Guava: BloomFilter - lightweight for ready for use in a m/r environment (spark, hadoop, stream)

Created on 9 May 2017 · 4Comments · Source: google/guava

BloomFilter should follow the same philosophy as the Java Collections FrameWork: lightweight - no built-in thread-safety. When building BloomFilters we should focus on building it through reducing:

(bf,value)-> { bf.put(value); return bf; }
(bfl,bfr) -> { bfl.putAll(bfr); return  bfl; }

During this reduction process, which happens in parallel, at no point in time we need the properties of thread-safety.

Nice opportunity to write a java.util.stream.Collector that helps us reducing this straight out of Java 8 streams.

For reference - please see http://stackoverflow.com/questions/31788714/reducing-with-a-bloom-filter

P3 platform=java8 type=addition type=enhancement

Source

jdesmet

All 4 comments

We just answered a feature request to make BloomFilters thread-safe in https://github.com/google/guava/pull/2761 , I think less than a week ago. We found those arguments compelling: it doesn't seem to incur significant overhead; it was a pretty straight conversion from a long[] to an AtomicLongArray.

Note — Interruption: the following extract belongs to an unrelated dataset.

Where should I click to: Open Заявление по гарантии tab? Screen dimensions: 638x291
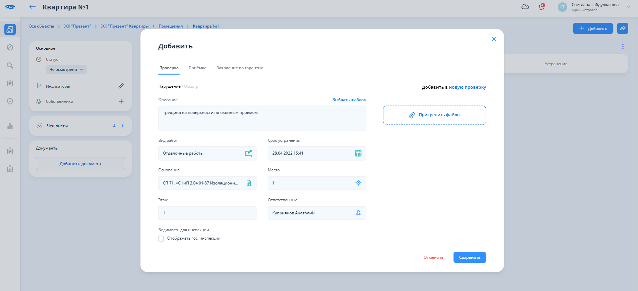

It does seem reasonable that we should expose a Java 8 collector, though, which we can give the Collector.Characteristics.CONCURRENT property, which would allow it to benefit from concurrency when used with parallel streams. That makes tons of sense to me; I think we'd just have to figure out the API and method naming.

lowasser on 9 May 2017

👍1

Argh, ninja'd by @lowasser. :wink:

Anyhoo, here is what I was going to say:

Hi @jdesmet, I think it'll take a _lot_ of convincing towards the Guava team to drop thread-safety in BloomFilter, because they only just recently accepted a huge PR to allow BloomFilter to be thread-safe (https://github.com/google/guava/pull/2761).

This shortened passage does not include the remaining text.